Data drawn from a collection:
====

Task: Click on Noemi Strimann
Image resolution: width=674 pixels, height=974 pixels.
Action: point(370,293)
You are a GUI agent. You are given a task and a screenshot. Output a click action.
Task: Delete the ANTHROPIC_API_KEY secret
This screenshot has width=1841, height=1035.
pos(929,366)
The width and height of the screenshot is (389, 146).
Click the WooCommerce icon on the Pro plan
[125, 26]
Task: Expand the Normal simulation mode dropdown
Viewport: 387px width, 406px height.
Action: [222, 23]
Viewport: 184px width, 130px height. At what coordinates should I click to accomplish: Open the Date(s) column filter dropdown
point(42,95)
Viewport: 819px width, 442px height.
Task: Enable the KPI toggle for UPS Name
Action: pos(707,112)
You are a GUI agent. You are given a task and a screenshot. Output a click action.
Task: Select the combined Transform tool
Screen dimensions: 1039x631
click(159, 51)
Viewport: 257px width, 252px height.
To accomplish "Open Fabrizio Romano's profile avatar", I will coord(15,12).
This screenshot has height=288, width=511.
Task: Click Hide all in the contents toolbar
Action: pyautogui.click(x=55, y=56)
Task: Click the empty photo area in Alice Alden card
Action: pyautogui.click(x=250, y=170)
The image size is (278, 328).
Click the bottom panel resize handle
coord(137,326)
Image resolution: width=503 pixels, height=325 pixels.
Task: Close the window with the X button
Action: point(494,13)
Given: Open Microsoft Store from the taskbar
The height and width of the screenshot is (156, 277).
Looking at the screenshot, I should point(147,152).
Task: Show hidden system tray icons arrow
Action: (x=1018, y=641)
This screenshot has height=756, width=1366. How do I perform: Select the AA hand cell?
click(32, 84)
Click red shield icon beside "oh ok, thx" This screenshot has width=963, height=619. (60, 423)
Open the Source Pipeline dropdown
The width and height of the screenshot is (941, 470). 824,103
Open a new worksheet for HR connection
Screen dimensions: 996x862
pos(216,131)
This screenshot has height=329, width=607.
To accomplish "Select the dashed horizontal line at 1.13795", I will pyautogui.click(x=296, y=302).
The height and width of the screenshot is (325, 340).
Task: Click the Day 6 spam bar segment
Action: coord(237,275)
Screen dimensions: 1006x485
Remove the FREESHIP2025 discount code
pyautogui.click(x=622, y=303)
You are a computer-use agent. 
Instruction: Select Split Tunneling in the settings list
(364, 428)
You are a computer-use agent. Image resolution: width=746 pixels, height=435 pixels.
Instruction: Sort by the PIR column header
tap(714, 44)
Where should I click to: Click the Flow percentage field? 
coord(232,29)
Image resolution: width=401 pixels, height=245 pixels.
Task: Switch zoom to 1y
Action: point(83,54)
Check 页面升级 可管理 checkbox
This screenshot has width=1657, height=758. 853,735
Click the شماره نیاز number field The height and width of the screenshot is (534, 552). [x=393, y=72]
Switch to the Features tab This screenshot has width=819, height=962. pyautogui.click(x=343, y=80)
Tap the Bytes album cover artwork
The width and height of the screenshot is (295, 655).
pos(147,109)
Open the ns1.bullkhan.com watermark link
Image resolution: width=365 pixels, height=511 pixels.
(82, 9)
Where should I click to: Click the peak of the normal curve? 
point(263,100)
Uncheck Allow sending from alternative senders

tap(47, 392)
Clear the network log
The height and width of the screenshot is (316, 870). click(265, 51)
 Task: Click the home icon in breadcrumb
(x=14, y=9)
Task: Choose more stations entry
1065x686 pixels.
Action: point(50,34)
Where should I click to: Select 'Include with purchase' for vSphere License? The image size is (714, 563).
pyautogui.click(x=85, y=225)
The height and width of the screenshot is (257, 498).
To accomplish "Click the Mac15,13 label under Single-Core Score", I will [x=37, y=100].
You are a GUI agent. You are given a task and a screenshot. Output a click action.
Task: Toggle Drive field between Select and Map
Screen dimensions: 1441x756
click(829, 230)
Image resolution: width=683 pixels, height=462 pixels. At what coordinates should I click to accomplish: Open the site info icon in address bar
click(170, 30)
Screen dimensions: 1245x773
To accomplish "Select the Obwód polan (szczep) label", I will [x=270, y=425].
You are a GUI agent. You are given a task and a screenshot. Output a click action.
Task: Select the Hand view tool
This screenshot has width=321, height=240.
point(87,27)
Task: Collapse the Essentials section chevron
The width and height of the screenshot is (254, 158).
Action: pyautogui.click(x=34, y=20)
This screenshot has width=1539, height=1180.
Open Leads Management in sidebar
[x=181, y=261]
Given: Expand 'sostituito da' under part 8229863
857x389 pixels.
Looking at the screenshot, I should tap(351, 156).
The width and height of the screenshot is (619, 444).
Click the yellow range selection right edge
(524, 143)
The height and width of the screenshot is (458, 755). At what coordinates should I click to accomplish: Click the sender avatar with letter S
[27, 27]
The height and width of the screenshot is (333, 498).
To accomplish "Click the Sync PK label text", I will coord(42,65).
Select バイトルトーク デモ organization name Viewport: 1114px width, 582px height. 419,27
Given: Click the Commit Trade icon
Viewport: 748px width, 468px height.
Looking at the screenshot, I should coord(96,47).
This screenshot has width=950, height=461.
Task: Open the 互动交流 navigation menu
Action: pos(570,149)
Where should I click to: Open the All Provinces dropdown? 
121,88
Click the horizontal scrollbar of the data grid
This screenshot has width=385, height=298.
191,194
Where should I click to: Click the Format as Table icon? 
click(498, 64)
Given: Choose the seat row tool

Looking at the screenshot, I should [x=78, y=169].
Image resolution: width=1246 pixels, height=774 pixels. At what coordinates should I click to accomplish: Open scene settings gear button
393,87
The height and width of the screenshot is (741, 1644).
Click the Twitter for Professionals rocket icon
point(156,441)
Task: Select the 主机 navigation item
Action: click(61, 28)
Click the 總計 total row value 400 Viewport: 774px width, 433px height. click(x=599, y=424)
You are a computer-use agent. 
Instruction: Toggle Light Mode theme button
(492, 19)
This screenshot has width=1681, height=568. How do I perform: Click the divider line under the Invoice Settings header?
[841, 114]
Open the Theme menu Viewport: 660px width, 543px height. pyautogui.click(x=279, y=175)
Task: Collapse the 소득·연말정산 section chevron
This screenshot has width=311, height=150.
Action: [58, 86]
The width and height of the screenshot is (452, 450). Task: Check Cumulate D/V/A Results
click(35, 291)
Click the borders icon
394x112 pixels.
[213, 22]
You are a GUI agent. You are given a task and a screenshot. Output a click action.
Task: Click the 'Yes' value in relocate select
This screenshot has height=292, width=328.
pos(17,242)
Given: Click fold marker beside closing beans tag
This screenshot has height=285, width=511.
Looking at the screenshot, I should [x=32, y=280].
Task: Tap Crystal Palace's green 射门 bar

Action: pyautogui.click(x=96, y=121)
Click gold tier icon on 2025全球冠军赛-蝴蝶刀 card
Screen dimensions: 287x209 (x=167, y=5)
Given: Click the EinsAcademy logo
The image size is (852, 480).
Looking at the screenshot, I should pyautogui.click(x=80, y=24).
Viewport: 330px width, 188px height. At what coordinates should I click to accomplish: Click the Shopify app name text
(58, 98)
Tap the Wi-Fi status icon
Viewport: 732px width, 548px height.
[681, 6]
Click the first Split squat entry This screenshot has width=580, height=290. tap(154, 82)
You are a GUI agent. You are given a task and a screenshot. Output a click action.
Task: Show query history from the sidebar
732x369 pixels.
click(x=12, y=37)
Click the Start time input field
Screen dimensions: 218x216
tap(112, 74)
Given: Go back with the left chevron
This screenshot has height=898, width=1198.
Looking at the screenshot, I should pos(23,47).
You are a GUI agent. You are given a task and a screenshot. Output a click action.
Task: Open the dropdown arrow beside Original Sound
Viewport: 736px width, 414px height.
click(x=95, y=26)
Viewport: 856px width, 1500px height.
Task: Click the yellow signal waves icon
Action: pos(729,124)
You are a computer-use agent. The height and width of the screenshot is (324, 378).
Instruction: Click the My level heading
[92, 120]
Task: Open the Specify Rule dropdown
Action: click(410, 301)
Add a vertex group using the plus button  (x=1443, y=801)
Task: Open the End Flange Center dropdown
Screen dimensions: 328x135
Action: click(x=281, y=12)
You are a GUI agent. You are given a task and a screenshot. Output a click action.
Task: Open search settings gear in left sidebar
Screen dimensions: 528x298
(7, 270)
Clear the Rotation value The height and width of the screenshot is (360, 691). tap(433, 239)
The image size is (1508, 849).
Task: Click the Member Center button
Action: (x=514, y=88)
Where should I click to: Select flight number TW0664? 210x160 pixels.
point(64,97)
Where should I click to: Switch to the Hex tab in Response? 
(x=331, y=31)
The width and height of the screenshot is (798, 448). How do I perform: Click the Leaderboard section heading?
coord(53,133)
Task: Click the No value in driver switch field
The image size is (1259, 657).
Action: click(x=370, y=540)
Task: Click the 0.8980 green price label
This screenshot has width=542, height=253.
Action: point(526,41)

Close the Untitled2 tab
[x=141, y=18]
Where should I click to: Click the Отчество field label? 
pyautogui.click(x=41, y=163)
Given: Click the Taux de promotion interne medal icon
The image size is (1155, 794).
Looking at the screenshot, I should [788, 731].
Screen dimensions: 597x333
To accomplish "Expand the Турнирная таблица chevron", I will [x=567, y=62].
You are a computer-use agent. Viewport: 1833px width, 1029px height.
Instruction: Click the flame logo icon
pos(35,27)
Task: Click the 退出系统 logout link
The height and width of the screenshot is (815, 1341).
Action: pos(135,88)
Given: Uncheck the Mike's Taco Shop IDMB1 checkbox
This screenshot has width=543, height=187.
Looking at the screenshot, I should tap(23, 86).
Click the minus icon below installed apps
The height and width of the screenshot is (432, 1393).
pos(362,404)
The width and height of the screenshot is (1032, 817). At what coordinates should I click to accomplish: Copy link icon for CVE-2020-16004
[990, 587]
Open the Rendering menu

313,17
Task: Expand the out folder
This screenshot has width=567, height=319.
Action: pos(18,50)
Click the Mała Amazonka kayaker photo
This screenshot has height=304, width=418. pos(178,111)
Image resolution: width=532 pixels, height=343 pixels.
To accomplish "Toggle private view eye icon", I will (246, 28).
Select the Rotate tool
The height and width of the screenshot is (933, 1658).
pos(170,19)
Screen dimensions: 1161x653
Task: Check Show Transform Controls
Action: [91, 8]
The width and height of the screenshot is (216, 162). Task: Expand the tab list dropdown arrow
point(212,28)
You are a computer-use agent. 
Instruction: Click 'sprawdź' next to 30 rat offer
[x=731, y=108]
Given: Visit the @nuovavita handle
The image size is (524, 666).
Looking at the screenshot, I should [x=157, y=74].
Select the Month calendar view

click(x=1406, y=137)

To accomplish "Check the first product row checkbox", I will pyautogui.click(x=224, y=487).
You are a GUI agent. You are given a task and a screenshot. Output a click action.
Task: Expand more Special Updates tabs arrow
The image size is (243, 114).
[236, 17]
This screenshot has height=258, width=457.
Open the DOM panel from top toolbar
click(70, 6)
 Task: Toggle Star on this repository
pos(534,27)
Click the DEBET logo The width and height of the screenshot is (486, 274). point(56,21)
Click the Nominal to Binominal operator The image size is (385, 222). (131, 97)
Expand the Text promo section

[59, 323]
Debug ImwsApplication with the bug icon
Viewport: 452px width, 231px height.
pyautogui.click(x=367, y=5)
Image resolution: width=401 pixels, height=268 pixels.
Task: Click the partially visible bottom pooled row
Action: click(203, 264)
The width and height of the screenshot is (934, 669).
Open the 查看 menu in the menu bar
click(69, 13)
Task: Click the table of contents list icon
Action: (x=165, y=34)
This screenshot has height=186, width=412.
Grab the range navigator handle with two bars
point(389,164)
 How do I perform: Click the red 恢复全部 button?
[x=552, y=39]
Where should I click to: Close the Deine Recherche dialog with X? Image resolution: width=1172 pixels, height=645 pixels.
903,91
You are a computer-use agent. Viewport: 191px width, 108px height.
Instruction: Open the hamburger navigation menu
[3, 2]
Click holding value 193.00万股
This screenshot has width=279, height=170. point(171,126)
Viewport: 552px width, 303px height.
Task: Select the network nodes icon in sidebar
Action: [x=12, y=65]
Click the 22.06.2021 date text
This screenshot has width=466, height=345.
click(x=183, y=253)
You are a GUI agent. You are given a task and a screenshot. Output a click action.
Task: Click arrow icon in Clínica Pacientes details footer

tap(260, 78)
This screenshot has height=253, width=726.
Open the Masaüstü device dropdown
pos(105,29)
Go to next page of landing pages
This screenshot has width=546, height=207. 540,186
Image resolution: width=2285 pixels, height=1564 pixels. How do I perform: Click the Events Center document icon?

====

Rewrite the records from the line with "The width and height of the screenshot is (452, 450)." up to and including the line with "pos(17,242)", substituting "move" for "relocate" and leaving everything else unchanged. Return only those lines.

Written answer
The width and height of the screenshot is (452, 450). Task: Check Cumulate D/V/A Results
click(35, 291)
Click the borders icon
394x112 pixels.
[213, 22]
You are a GUI agent. You are given a task and a screenshot. Output a click action.
Task: Click the 'Yes' value in move select
This screenshot has height=292, width=328.
pos(17,242)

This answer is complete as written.